▶ **Extracted data entries**
[Start of section]

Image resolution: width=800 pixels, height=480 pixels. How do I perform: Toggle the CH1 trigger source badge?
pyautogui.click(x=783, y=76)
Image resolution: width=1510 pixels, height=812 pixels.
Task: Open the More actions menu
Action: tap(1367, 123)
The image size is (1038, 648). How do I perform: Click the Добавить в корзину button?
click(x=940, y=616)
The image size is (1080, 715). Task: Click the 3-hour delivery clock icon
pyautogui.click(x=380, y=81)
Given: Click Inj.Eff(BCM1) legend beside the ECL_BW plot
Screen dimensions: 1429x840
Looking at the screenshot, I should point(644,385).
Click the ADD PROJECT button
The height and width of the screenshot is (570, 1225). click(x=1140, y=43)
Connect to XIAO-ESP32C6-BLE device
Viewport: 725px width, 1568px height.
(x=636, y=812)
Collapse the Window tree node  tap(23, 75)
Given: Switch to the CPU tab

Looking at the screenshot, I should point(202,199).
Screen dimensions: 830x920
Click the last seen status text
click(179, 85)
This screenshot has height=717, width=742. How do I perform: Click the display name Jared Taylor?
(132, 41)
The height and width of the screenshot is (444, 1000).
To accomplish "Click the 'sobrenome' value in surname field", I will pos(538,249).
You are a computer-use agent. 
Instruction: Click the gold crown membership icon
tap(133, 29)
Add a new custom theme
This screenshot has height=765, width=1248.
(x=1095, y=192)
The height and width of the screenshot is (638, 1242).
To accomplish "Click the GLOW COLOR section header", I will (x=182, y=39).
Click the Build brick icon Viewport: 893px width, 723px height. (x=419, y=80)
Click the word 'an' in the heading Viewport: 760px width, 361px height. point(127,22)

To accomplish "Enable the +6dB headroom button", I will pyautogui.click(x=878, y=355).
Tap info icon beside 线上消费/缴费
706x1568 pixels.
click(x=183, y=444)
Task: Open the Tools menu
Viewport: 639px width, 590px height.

[End of section]

▶ **What to do**
All of the data is to be transcribed exactly as written.

▶ **Result**
Image resolution: width=800 pixels, height=480 pixels. How do I perform: Toggle the CH1 trigger source badge?
pyautogui.click(x=783, y=76)
Image resolution: width=1510 pixels, height=812 pixels.
Task: Open the More actions menu
Action: tap(1367, 123)
The image size is (1038, 648). How do I perform: Click the Добавить в корзину button?
click(x=940, y=616)
The image size is (1080, 715). Task: Click the 3-hour delivery clock icon
pyautogui.click(x=380, y=81)
Given: Click Inj.Eff(BCM1) legend beside the ECL_BW plot
Screen dimensions: 1429x840
Looking at the screenshot, I should point(644,385).
Click the ADD PROJECT button
The height and width of the screenshot is (570, 1225). click(x=1140, y=43)
Connect to XIAO-ESP32C6-BLE device
Viewport: 725px width, 1568px height.
(x=636, y=812)
Collapse the Window tree node  tap(23, 75)
Given: Switch to the CPU tab

Looking at the screenshot, I should point(202,199).
Screen dimensions: 830x920
Click the last seen status text
click(179, 85)
This screenshot has height=717, width=742. How do I perform: Click the display name Jared Taylor?
(132, 41)
The height and width of the screenshot is (444, 1000).
To accomplish "Click the 'sobrenome' value in surname field", I will pos(538,249).
You are a computer-use agent. 
Instruction: Click the gold crown membership icon
tap(133, 29)
Add a new custom theme
This screenshot has height=765, width=1248.
(x=1095, y=192)
The height and width of the screenshot is (638, 1242).
To accomplish "Click the GLOW COLOR section header", I will (x=182, y=39).
Click the Build brick icon Viewport: 893px width, 723px height. (x=419, y=80)
Click the word 'an' in the heading Viewport: 760px width, 361px height. point(127,22)

To accomplish "Enable the +6dB headroom button", I will pyautogui.click(x=878, y=355).
Tap info icon beside 线上消费/缴费
706x1568 pixels.
click(x=183, y=444)
Task: Open the Tools menu
Viewport: 639px width, 590px height.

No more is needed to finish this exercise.